Time-to-Digital (TDC) converters: what it is and how they are implemented in FPGA

_{The figure is the first in the world of the Mo-Tzu quantum communication satellite , which was launched from China in 2016, with the TDC implemented in FPGA.}

To explain to his girlfriend (or boyfriend) what ADC and DAC are, and in what household appliances they are used, every person who calls himself an engineer can. But what TDC is and why we don’t have them at home can often be found only after the wedding.

TDC is a time-to-digital converter. In Russian, speaking: time-measuring system.
')
The main consumers of high-speed TDC are research groups. As a rule, something very specific is required for a specific research project. That channels need a lot, the resolution is very high, then the performance is compact. And the level of development of modern FPGAs and their availability just give researchers the opportunity to experiment with implementations and adjust them for their own needs.

In this habrastia, a detailed description of a simple time-measuring system on FPGA Cyclone IV. The article will be useful not only for expanding horizons, but also from a methodological point of view, since the implementation of the system is nontrivial.

Immediately, we note that the thought that came to mind “What are they writing about? We read the CPU / MCU counter / timer by event and it's in the bag ”is not suitable here. The fact is that applications require precision by an order of magnitude greater than can be provided by “standard” counters, as well as deterministic latency, multi-channel and large “event throughput”.

Formally, the task that TDC solves is to determine the time interval between events. In multichannel systems, top-level logic can additionally calculate correlations between events. The event is usually triggered by a particle detector or optical sensor. In everyday life, of course, such systems do not find application. And in general, on the scale of picoseconds, it makes sense to measure physical processes occurring in comparable times, for example, the passage of elementary particles in a detector. Note some areas of TDC application:

Mass spectroscopy, positron emission tomography (PET) —the arrival times of particles at the detectors are recorded.
LIDAR - based on time counts, the distance to the irradiated area is determined.
Quantum cryptography - the response times of single photon detectors are recorded.
Random number generation - the times of occurrence of events are used as entropy.
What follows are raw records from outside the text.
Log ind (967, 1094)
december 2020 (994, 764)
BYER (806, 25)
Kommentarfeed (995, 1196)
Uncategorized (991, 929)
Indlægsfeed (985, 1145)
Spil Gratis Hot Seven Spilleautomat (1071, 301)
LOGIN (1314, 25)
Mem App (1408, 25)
The electrical impulse generated by the detector goes through a preprocessing circuit that translates it into a “digestible” form for electronics. That is, the needle ( glitch ) turns into a signal with a duration of several nanoseconds with an amplitude of several volts. Depending on the implementation, this circuit may be located directly in the detector or in the measuring system. Below is a timing chart of the output signal of the ID Quantique single photon detector . In addition to the impulse itself, the so-called “dead time” of the detector can be seen in the picture. This is the time interval during which the detector does not respond to external events. Since this time arises from the features of electronic circuits, then the TDCs themselves have some dead time, with which developers continuously struggle.
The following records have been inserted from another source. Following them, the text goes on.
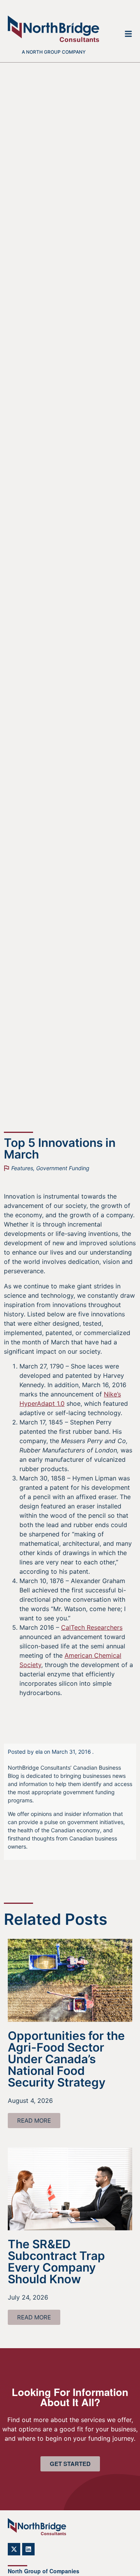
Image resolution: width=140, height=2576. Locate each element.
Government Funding (62, 1168)
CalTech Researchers (91, 1627)
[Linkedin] (28, 2549)
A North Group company (54, 52)
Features (22, 1168)
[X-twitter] (14, 2549)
For highly accurate measurement of time intervals, both boxed solutions and specialized ASICs are available on the market. On the topic of implementation of TDC is quite extensive material. The general theory can be found in the book Time-to-Digital Converters by Stefan Hantsler , and with various modern implementations in periodicals, for example, on arxiv.org . We will talk about a simple TDC FPGA implementation.

TDC implementation in FPGA

From an electronic point of view, the implementation of the task is reduced to “registering the position” of the signal front relative to any sync signal. The FPGA elements that we have at our disposal are physically on-chip signal lines, registers, logic blocks, clock lines, and PLL . The main approaches to the implementation of TDC using these elements were proposed relatively long ago: sub- tact delay line ( tapped delay line ), Vernier delay line ( delayed line ), “phased PLL” . But engineers are still working on their improvement and implementation on modern platforms.
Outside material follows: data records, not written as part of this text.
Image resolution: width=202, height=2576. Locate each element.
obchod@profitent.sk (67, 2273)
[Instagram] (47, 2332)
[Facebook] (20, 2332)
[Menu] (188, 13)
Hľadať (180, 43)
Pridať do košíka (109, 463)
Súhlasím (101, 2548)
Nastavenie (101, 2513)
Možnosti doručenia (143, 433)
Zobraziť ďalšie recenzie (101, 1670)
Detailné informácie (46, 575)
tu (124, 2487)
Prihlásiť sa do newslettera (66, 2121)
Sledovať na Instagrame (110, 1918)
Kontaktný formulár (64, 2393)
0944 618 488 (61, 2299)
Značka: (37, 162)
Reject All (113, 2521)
In our FPGA implementation, we basically followed this publication , describing the sub-tact delay line, as well as some general ideas drawn from the Jinyuan Wu publications from CERN 2000-x.

The concept of a sub-tactical delay line is shown in the figures below (the animation is taken from the presentation of Jinyuan Wu, Z. Shi and I. Wang). Essence: to pass the input signal through the circuit formed by the delay elements, the outputs of which are connected to simultaneously latching registers. As a result, the values snapped into the register set — the thermocode — correspond to the mutual arrangement of the input fronts and the clock signals. Then everything is simple. We correct the errors in the thermocode, decode it into a number, reset the values of the registers, add the number of the cycle in which the event is registered, and pass to the output.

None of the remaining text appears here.